Stored data →

________

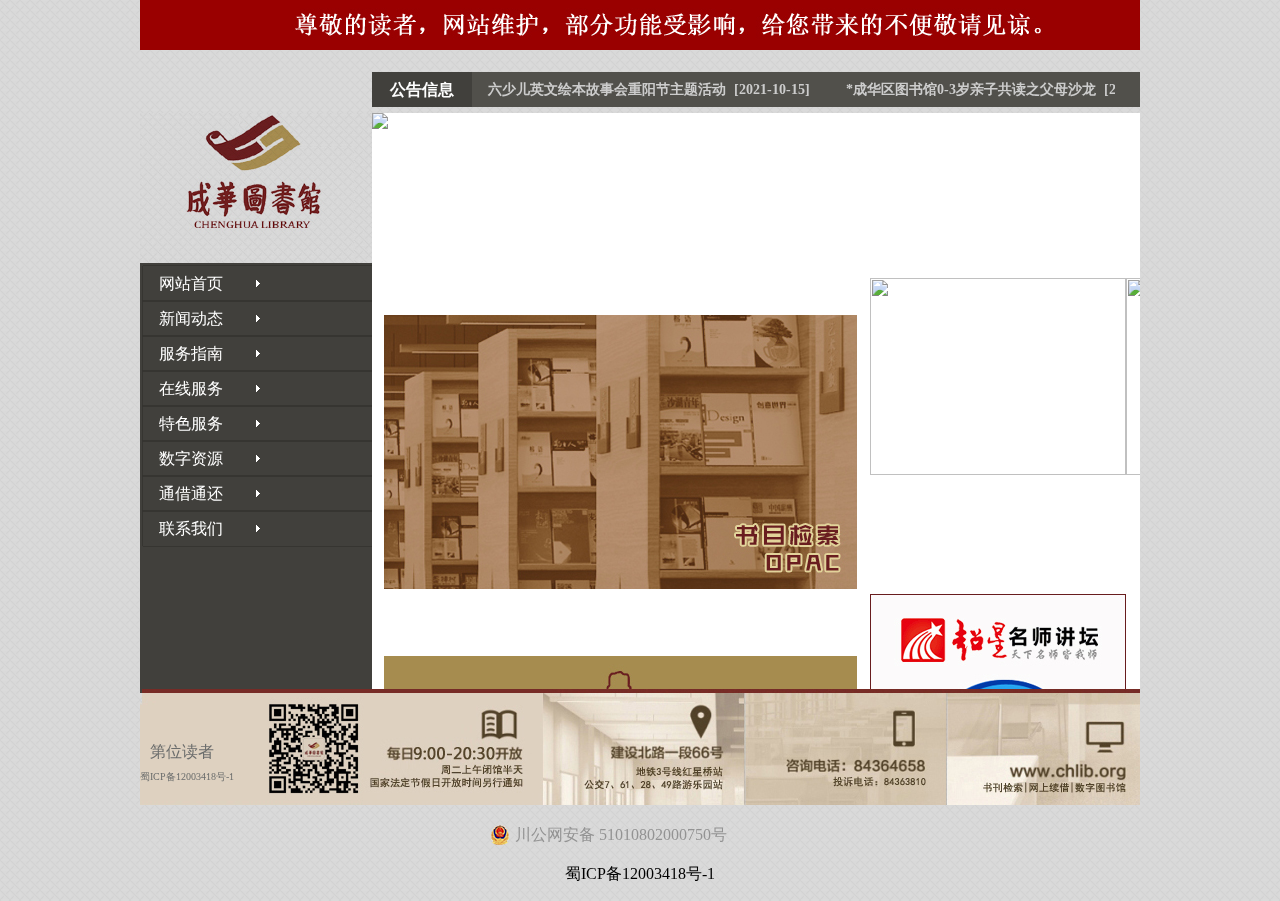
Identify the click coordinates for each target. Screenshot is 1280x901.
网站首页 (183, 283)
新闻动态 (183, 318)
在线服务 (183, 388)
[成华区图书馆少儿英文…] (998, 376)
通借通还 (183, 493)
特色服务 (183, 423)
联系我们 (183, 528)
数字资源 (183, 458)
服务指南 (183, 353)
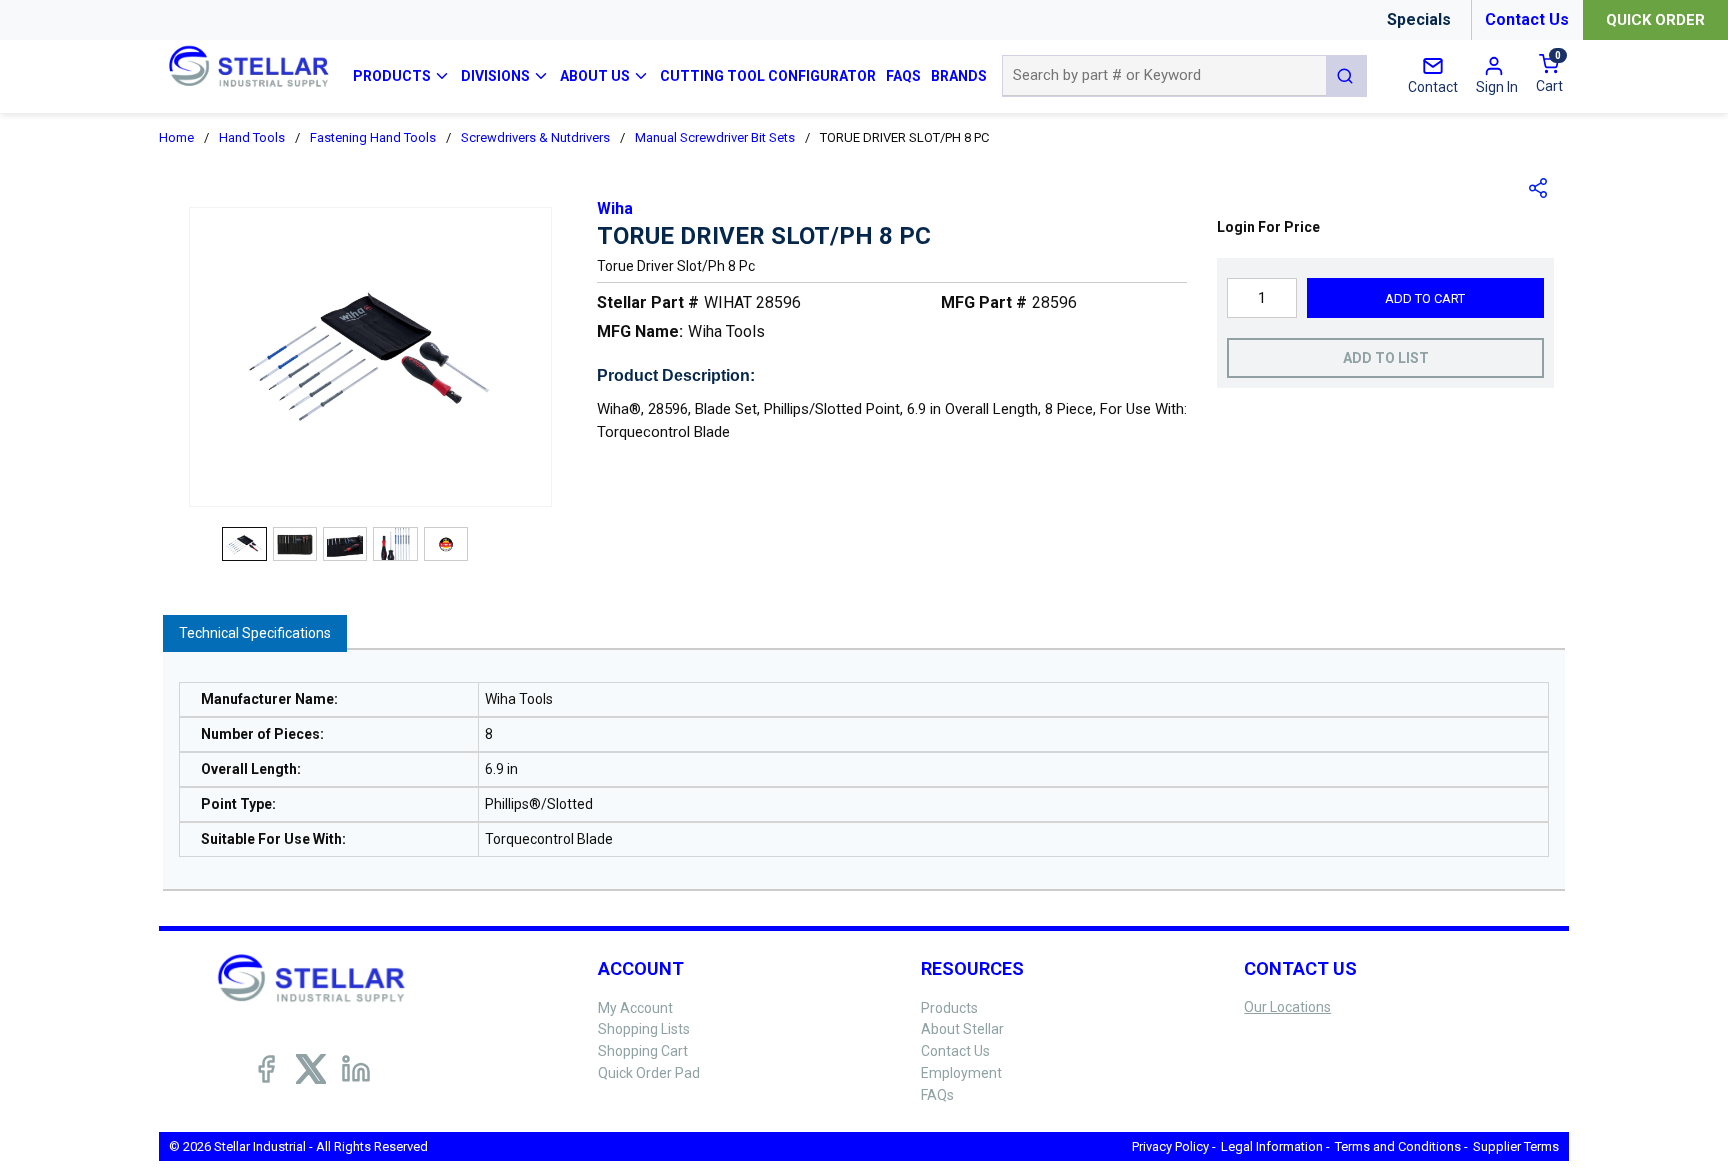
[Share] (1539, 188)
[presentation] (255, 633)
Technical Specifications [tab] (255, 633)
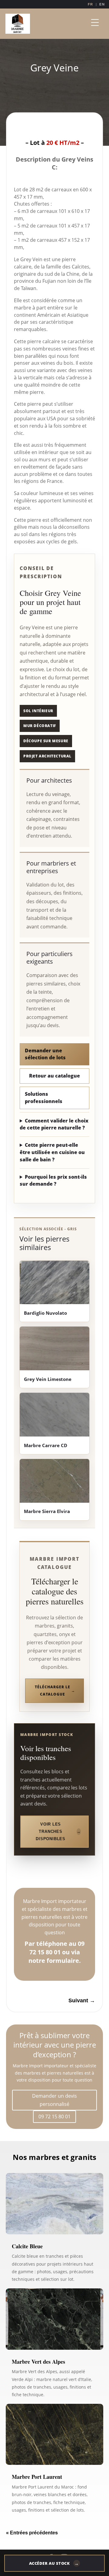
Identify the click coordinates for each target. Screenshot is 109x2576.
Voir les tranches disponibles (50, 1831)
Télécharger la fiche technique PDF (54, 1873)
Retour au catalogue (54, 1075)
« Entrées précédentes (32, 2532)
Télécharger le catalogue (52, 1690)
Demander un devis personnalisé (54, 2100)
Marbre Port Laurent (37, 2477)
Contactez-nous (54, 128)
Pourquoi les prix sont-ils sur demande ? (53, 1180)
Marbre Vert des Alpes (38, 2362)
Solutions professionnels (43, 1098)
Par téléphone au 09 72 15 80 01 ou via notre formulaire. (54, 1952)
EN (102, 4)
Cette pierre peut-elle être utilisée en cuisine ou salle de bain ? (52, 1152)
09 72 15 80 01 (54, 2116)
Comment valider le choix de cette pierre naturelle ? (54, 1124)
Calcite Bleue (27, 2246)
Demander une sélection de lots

________

Problem description → Give again, word for word, every line from the top of the entries above to the line holding "09 72 15 80 01 (54, 2116)", both included. Leave the pictures out.

Response to this exercise →
Identify the click coordinates for each target. Screenshot is 1280x901.
网站首页 (183, 283)
新闻动态 (183, 318)
在线服务 (183, 388)
[成华区图书馆少儿英文…] (998, 376)
通借通还 (183, 493)
特色服务 (183, 423)
联系我们 (183, 528)
数字资源 (183, 458)
服务指南 (183, 353)
[Share] (1539, 188)
[presentation] (255, 633)
Technical Specifications [tab] (255, 633)
Identify the click coordinates for each target. Screenshot is 109x2576.
Voir les tranches disponibles (50, 1831)
Télécharger la fiche technique PDF (54, 1873)
Retour au catalogue (54, 1075)
« Entrées précédentes (32, 2532)
Télécharger le catalogue (52, 1690)
Demander un devis personnalisé (54, 2100)
Marbre Port Laurent (37, 2477)
Contactez-nous (54, 128)
Pourquoi les prix sont-ils sur demande ? (53, 1180)
Marbre Vert des Alpes (38, 2362)
Solutions professionnels (43, 1098)
Par téléphone au 09 72 15 80 01 ou via notre formulaire. (54, 1952)
EN (102, 4)
Cette pierre peut-elle être utilisée en cuisine ou salle de bain ? (52, 1152)
09 72 15 80 01 (54, 2116)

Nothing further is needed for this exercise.